Supporting the education of postgraduate trainees

We support postgraduate trainee doctors, dentists, pharmacists, healthcare scientists and advanced practitioners progressing through selection, supervision, and assessment.

Postgraduate Medical and Dental Education (PGMDE)

We spend the largest proportion of our budget (£2.5bn) planning, funding, quality managing and organising education and training for over 54,000 medical and dental trainees. We organise the recruitment, delivery, and assessment of training; sign-off full registration for UK educated doctors; ensure inclusion on the specialist register with a certificate of completion of training (CCT); and improve the quality and flexibility of education and training whilst supporting doctors in training individually and collectively.

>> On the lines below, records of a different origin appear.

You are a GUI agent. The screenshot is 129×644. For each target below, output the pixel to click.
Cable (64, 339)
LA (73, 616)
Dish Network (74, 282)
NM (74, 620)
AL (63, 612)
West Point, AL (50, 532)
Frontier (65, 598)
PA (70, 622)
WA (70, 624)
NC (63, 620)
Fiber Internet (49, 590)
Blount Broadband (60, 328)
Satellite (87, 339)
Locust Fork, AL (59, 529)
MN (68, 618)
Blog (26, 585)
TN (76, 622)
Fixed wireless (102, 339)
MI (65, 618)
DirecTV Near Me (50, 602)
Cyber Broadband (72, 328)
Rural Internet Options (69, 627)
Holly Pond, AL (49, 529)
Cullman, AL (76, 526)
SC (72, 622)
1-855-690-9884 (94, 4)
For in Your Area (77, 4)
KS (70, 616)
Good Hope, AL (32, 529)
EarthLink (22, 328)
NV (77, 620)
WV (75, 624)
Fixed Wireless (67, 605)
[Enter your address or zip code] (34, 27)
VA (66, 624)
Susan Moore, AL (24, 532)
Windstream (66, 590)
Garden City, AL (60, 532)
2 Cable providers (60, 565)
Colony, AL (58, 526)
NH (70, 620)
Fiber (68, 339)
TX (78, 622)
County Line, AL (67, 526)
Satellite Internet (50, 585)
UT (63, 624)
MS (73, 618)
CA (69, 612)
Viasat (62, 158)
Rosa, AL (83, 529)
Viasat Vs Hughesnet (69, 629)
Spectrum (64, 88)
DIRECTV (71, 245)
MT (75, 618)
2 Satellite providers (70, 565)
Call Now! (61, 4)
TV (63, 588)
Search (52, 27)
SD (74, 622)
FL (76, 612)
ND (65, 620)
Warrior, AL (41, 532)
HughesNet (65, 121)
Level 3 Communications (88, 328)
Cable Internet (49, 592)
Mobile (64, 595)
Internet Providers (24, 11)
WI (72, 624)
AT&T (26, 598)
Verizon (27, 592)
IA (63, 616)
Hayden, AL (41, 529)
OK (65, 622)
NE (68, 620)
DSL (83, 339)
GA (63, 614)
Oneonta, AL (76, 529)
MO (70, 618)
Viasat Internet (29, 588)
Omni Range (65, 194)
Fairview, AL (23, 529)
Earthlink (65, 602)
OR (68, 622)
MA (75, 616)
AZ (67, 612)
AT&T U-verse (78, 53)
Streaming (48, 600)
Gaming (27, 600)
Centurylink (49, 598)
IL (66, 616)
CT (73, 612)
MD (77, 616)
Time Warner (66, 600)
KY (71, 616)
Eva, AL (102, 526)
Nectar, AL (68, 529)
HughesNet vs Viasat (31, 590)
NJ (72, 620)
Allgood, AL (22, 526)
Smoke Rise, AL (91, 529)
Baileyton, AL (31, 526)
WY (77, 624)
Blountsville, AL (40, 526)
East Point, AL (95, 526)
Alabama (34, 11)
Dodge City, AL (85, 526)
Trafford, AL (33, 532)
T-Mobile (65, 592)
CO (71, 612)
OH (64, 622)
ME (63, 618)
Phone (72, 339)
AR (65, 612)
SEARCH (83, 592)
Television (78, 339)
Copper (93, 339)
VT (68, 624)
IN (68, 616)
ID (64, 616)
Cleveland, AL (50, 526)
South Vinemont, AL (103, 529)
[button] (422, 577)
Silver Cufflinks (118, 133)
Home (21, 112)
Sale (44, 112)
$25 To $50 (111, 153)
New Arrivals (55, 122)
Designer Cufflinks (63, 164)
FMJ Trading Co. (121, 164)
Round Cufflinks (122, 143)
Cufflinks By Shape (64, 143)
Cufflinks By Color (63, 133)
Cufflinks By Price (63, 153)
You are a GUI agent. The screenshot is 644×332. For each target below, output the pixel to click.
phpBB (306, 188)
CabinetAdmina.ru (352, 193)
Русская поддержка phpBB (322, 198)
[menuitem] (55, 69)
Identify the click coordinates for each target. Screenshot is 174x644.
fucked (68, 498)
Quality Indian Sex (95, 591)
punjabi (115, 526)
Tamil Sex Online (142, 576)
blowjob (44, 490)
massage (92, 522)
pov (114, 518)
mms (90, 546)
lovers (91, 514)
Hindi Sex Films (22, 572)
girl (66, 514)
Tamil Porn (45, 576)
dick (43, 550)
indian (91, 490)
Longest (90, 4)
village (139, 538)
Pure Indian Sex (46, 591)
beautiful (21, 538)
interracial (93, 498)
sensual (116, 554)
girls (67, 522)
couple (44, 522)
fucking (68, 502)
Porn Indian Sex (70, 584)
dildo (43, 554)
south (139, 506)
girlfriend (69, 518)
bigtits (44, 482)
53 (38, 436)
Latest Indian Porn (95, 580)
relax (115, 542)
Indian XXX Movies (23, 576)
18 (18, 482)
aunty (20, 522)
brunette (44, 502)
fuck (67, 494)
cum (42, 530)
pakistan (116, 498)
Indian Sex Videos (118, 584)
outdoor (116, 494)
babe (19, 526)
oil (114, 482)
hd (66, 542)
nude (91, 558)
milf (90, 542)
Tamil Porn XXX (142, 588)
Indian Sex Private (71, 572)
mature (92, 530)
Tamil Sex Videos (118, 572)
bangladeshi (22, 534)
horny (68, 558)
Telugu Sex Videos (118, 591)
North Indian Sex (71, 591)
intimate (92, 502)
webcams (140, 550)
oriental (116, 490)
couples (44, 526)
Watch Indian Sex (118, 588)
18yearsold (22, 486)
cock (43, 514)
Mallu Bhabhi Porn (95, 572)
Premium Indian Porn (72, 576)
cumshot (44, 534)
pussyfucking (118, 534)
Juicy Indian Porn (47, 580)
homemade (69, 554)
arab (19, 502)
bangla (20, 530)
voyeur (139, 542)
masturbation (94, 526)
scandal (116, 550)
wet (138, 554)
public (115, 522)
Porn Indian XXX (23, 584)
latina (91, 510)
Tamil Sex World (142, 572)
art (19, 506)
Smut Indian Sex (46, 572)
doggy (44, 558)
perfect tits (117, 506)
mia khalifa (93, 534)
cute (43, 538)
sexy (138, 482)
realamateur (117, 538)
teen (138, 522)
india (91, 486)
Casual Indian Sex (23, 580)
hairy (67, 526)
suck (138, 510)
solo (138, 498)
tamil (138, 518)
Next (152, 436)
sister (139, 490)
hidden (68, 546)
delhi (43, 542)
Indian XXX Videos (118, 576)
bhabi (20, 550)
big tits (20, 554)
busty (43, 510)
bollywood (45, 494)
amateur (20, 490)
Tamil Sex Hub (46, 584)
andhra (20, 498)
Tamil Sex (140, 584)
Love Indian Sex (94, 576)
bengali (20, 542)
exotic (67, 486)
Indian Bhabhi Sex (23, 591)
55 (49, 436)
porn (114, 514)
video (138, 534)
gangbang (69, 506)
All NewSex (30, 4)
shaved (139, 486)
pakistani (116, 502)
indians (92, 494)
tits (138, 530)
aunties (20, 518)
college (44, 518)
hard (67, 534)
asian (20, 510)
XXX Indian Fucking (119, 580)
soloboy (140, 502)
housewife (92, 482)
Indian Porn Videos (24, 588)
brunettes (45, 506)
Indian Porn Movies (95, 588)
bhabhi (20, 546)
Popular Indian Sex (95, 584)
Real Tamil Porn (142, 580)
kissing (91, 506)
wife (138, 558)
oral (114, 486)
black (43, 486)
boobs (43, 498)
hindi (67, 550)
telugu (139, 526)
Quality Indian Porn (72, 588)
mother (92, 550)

Assessment, progression, and medical revalidation

HEE is responsible for revalidation where doctors in training demonstrate they are up to date and fit to practice. Our Postgraduate Deans make their revalidation recommendations following a doctor’s Annual Review of Competency Progression (ARCP) which confirms they are providing safe, quality care and progressing against training programme standards. All dental core trainees also have a Review of Competence  Progression (RCP) which ensures that the required competences are being achieved.

Placement management

We spend nearly £200m annually supporting around 120,000 nursing, midwifery and AHP clinical placements where students provide supervised care across care settings. We play a direct role in selecting, supervising, and assessing these clinical placements.

Placement Quality

Our Quality Strategy and Quality Framework set the standards we expect of clinical learning environments, safeguarded through the NHS Education Contract. We ensure learner’s career pathways are supported and aid the transition from education to employment. We also maintain and improve placement capacity and capability to ensure training is responsive to new care models and supports workforce transformation and sustainable supply.

Our annual National Education and Training Survey (NETS), the only survey for all healthcare students and trainees, gathers views about what is working well and what could be improved in placements and training posts.

Financial support

We invest in courses and CPD for current staff. We pay clinical placement costs for all students. We provide back-fill and salary support payments for some professions. We spend to design courses, buy equipment, support learners and educators and deliver online education. As such HEE funds for every Trust, GP surgery, and many voluntary and private providers are:

  1. Cost of living, through a salary contribution for employed learners, or a student bursary
  2. Placement provider costs usually through placement tariff but sometimes direct supervisor or placement management cost
  3. The university’s cost in the form of a tuition fee.

Our responsibilities for education and training touch on every part of the NHS, every pathway, institution, and clinical professional. We plan, recruit, educate and train the health workforce.